== AIM ==
Rewrite everything from the line containing "Viewport: 1351px width, 607px height." down to the end of the rows below as a Markdown table with the columns Number and Line. Leave out blank lines.

Records in a dataset:
☆ ☆ ☆
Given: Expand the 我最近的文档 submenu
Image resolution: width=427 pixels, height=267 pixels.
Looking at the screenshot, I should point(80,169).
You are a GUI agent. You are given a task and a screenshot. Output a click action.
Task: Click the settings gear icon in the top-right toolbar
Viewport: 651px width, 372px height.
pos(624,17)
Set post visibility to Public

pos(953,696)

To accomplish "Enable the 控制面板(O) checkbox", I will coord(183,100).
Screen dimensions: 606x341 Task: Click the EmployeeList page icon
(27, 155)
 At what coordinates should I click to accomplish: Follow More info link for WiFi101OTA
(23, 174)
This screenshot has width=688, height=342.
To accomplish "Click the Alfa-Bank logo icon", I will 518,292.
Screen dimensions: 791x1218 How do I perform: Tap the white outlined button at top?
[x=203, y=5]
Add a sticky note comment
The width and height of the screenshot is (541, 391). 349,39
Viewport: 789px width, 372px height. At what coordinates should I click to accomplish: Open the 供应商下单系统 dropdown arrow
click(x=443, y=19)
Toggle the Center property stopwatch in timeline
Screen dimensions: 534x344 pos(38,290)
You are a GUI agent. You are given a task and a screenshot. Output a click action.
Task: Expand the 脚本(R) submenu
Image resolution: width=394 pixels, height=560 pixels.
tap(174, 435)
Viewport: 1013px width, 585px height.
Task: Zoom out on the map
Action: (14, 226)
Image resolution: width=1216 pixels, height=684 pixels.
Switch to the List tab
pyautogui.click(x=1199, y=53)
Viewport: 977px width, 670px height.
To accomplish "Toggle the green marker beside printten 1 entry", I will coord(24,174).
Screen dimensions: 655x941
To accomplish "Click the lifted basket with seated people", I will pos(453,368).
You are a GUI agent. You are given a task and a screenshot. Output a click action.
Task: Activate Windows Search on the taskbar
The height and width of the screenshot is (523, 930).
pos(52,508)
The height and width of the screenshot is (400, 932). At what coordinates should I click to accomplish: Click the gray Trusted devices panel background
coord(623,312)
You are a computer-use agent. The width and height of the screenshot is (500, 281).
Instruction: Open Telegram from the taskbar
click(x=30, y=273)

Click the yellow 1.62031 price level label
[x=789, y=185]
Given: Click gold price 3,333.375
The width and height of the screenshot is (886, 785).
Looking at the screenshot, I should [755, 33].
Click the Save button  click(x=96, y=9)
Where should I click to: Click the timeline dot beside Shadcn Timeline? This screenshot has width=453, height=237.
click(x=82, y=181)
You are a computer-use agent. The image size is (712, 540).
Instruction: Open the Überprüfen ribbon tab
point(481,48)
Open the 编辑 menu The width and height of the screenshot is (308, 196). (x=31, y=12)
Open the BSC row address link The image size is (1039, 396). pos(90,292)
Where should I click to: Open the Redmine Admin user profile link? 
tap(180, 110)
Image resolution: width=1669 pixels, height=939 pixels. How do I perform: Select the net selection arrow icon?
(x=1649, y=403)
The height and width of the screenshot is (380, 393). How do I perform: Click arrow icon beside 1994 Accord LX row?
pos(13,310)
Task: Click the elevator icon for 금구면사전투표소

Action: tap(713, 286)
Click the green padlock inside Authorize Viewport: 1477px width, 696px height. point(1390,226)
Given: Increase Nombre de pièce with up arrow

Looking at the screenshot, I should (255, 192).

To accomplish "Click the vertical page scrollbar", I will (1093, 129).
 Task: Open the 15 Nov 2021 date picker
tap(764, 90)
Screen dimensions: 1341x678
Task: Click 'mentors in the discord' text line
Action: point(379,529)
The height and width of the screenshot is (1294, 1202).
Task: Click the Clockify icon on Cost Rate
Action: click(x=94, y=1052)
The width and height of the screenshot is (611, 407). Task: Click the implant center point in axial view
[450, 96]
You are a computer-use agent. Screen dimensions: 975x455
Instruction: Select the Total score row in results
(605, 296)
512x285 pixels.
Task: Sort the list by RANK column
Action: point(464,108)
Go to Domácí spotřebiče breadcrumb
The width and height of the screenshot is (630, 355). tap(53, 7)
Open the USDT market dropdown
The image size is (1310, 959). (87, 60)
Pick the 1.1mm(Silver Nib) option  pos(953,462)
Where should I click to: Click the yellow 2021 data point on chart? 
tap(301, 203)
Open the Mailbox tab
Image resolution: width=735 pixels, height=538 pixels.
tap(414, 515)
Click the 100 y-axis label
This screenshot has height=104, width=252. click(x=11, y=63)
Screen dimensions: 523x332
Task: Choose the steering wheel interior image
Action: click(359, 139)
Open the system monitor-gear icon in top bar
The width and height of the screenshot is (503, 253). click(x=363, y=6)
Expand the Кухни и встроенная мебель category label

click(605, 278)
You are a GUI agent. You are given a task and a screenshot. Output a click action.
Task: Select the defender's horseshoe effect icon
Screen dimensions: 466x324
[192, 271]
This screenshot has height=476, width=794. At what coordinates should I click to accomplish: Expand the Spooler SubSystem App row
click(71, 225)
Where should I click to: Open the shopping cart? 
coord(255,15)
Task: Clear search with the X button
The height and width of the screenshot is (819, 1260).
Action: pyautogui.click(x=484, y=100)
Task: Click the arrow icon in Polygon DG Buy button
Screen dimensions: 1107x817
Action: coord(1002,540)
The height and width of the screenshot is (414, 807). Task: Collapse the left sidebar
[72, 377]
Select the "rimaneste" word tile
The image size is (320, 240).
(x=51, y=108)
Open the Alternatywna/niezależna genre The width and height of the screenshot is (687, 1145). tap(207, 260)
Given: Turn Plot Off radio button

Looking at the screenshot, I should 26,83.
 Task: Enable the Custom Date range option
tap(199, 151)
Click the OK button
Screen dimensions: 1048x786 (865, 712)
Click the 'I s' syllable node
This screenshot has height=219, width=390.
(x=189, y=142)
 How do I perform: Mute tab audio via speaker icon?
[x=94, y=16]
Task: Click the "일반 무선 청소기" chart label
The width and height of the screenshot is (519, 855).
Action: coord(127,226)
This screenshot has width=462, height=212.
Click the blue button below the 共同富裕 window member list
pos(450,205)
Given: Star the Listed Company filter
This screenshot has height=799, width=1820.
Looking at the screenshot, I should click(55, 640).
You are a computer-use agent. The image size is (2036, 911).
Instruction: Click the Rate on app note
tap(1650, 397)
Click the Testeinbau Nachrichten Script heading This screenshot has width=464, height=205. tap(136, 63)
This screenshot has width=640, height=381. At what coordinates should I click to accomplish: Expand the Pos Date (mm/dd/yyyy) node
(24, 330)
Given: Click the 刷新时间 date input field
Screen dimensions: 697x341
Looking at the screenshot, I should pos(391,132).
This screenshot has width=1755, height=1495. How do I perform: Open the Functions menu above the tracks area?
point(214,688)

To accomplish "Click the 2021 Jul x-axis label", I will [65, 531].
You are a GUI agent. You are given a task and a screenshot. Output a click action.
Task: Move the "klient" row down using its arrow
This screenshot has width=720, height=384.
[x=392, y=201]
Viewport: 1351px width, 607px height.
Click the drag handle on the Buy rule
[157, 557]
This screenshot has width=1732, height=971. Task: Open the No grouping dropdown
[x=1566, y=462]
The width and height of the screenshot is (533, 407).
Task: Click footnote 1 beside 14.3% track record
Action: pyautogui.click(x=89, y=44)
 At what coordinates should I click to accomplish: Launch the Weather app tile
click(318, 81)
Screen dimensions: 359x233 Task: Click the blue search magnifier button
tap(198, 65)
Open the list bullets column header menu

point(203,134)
☆ ☆ ☆
== FULL ANSWER ==
| Number | Line |
|---|---|
| 1 | Viewport: 1351px width, 607px height. |
| 2 | Click the drag handle on the Buy rule |
| 3 | [157, 557] |
| 4 | This screenshot has width=1732, height=971. Task: Open the No grouping dropdown |
| 5 | [x=1566, y=462] |
| 6 | The width and height of the screenshot is (533, 407). |
| 7 | Task: Click footnote 1 beside 14.3% track record |
| 8 | Action: pyautogui.click(x=89, y=44) |
| 9 |  At what coordinates should I click to accomplish: Launch the Weather app tile |
| 10 | click(318, 81) |
| 11 | Screen dimensions: 359x233 Task: Click the blue search magnifier button |
| 12 | tap(198, 65) |
| 13 | Open the list bullets column header menu |
| 14 | point(203,134) |